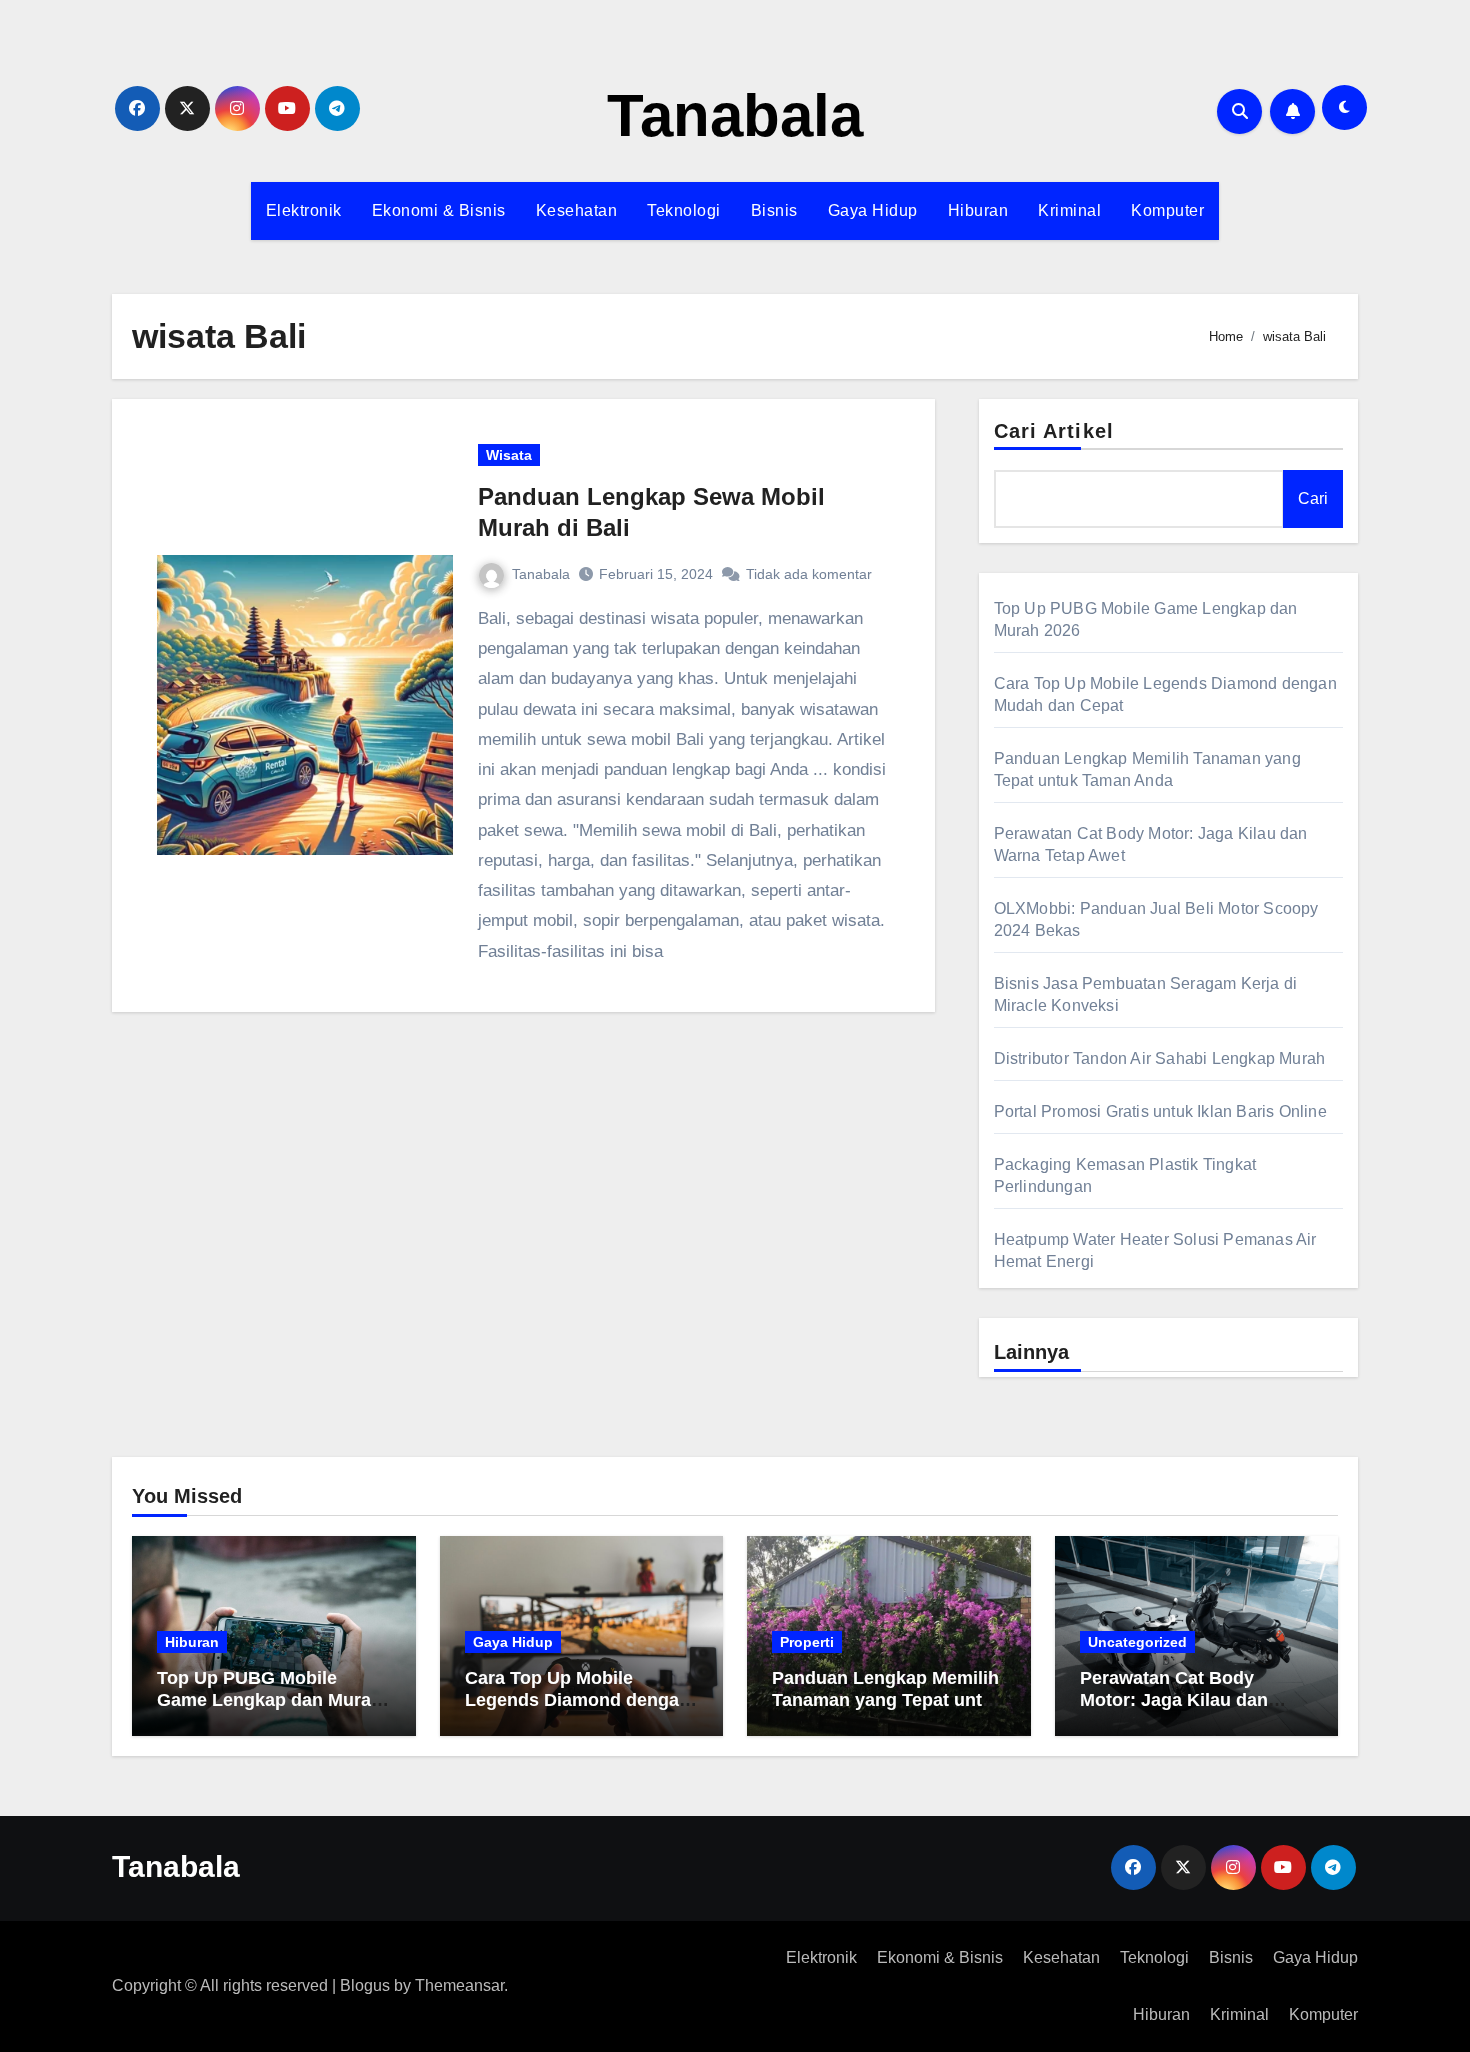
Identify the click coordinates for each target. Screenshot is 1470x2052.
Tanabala (735, 115)
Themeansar (459, 1985)
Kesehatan (577, 210)
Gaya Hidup (873, 210)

+--

(Assigned task) Each line above should be written out again exactly, and no picture should appear in the copy.

(Reply to the exercise)
Identify the click coordinates for each target. Screenshot is 1470x2052.
Tanabala (735, 115)
Themeansar (459, 1985)
Kesehatan (577, 210)
Gaya Hidup (873, 210)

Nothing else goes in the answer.